[IP] When police ask your name, you must give it, Supreme Court says (fwd from dave at farber.net)

Justin justin-cypherpunks at soze.net
Tue Jun 22 00:04:00 PDT 2004


On 2004-06-21T22:38:01-0700, Steve Schear wrote:
> Not a problem.  Its legal to use any name you wish, including those that 
> use gyphs and sounds which cannot be represented by standard Roman and 
> non-Roman alphabets (as is common in some African tribes).  So, those that 
> wish to avoid this data base nightmare can legally adopt name which does 
> not conform.

Don't citizens have to have an english-alphabet transliteration of their
name to use for legal purposes (birth certificate, green card, social
security record)?

Everyone should change their legal names to Agent Smith.

Is there a list of the other 20 states with stop-and-identify laws?

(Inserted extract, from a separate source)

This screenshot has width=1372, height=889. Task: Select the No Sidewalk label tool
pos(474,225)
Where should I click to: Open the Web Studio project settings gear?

The DMV differentiates same-name people by SSN, right?  Is it very
far-fetched to imagine that state courts and federal appeals courts will
uphold state laws requiring SSN disclosure for identification purposes?
After all, the Supreme Court didn't rule this way for fun; they ruled this
way because they think that citizen have a duty to reveal their identity
to police.  If a name isn't enough to do so, I would think a SSN would be
required.

Maybe the 9th circuit will be safe from mandatory SSN disclosure during
Terry stops, but I doubt any other circuits will be.  The Supremes can't
want to hear another case of this sort in the near future.  They just
cranked up the temperature; if they crank it up again too soon the frogs
may notice they're about to boil.

-- 
"Once you knew, you'd claim her, and I didn't want that."
"Not your decision to make."
"Yes, but it's the right decision, and I made it for my daughter."